→ Exercise details
Wherever a line holds the word "will", copy that line from the data.

→ Given records
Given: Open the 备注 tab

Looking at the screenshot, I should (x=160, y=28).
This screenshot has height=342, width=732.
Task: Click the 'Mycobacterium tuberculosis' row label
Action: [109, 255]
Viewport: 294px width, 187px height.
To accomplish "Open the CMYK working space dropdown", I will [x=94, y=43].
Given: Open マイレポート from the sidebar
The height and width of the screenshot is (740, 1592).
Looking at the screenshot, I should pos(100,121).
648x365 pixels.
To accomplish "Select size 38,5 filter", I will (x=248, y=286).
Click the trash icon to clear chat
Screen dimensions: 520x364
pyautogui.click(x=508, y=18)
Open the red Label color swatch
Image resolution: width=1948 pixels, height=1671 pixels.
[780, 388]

→ Exercise solution
To accomplish "Open the CMYK working space dropdown", I will [x=94, y=43].
To accomplish "Select size 38,5 filter", I will (x=248, y=286).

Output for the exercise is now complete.